Given problem a:
List every stock ticker symbol that appears in the stock picks article below.

By Larry Gellar
Not too long ago, CNBC’s Jim Cramer offered 5 stock picks that were set to skyrocket. Let’s see how those stocks have done since then:
Amazon.com (NASDAQ:AMZN) – Recommended at $206.53; now trading at $239.83. A wise pick by Cramer for now, this stock may start hurting in the future once new tax laws are implemented. Essentially, many states are looking to take California’s lead on making Amazon collect sales tax. On the other hand, AMZN stock has been benefiting lately from all the problems that Netflix (NASDAQ:NFLX) is having.
Those have centered on the company’s recent price increase, which led Netflix to announce that it probably will not have as many subscribers this quarters as previously thought. Analysts around the country do not like where this stock is headed. In fact, Caris & Co. cut the stocks’ rating to average, but more importantly reduced its price target from $322 to $185. Piper Jaffray is another firm that’s cut its price target on this stock.
Other important competitors for Amazon include Barnes & Noble (NYSE:BKS) and eBay (NASDAQ:EBAY). Barnes Noble is currently suffering from negative trailing twelve-month earnings, while EBAY’s price to earnings ratio is about a quarter of Amazon’s. As for price to sales, EBAY is the highest in that department at 4.11, while BKS is a mere 0.09. Margins for Amazon are 22.45% gross and 3.14% operating.
Salesforce.com (NYSE:CRM) – Recommended at $126.58; now trading at $136.85. In fact, Cramer recently said this about the company: “I want you to buy some Monday. This one comes roaring back in this seasonal period”. Salesforce.com’s Chatter program is one product that has investors across the country excited. This program facilitates communication within a company, and many executives are finding it to be crucial to their operations.
One of Salesforce.com’s recent acquisitions, Radian6, should also help boost the company’s cloud computing lineup. Salesforce.com also recently named Miguel Milano as President of the company’s EMEA operations. Says Hilarie Koplow-McAdams, head of worldwide sales: "Miguel is a world-class executive with a proven track record for driving growth. He will be a tremendous asset for salesforce.com and will play a key role in driving our social enterprise message across EMEA".
Important competitors for Salesforce.com include Oracle (NASDAQ:ORCL) and SAP (NYSE:SAP). CRM has much higher value measures than both of these: Price to earnings is 666.15, price/earnings to growth is 3.59, and price to sales is 9.25. Gross margin for CRM is strong - 79.42% - while operating margin is weak at 0.84%. As for cash flows, the company had $587 million flow out in 2010 and $25.5 million flow in during the first half of 2011.

Given problem b:
From the records below, set down verbatim the lines starting with the line containing "624x473 pixels." and going on through the line containing "point(639,236)".

Source records:
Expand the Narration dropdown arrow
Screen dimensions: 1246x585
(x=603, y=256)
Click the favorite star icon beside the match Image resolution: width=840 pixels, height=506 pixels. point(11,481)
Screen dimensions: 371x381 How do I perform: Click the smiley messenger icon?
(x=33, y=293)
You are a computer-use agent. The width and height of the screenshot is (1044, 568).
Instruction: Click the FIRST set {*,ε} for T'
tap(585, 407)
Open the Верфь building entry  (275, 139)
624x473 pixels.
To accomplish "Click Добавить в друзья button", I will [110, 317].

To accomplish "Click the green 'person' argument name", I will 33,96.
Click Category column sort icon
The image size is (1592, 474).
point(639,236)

==

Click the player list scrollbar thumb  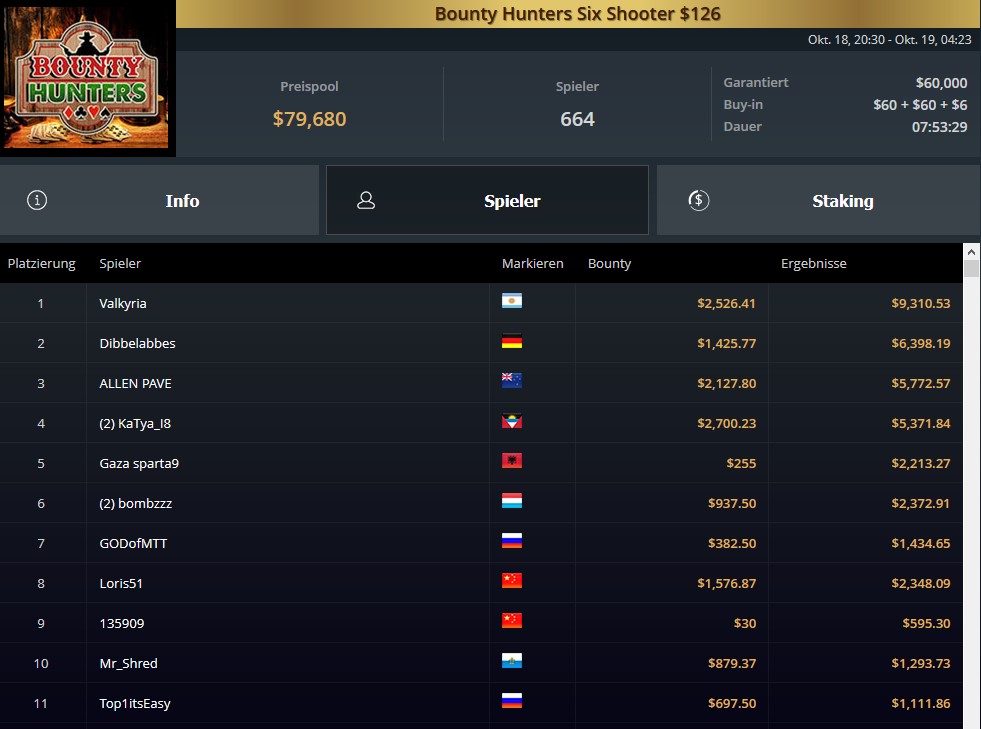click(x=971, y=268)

==

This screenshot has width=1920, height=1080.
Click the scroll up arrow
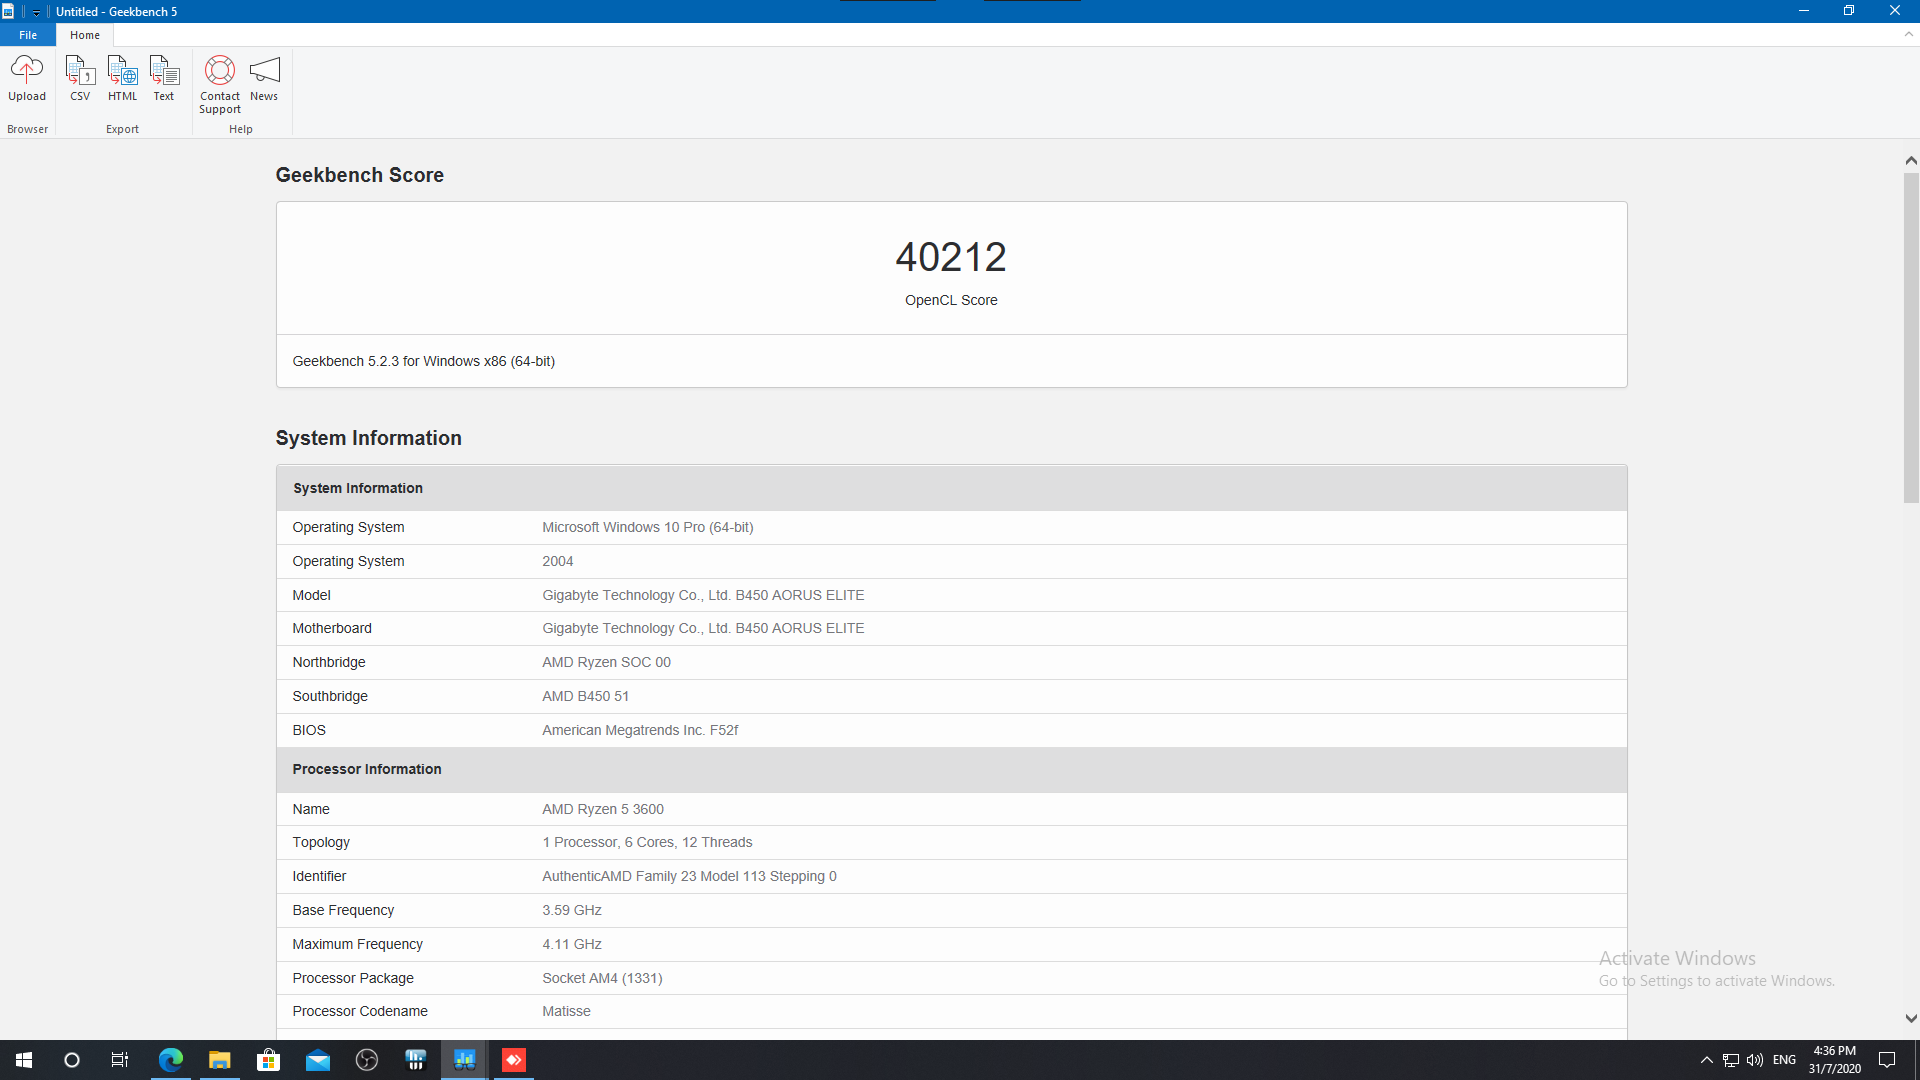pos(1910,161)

Complete answer a:
AMZN, NFLX, BKS, EBAY, CRM, ORCL, SAP

Complete answer b:
624x473 pixels.
To accomplish "Click Добавить в друзья button", I will [110, 317].

To accomplish "Click the green 'person' argument name", I will 33,96.
Click Category column sort icon
The image size is (1592, 474).
point(639,236)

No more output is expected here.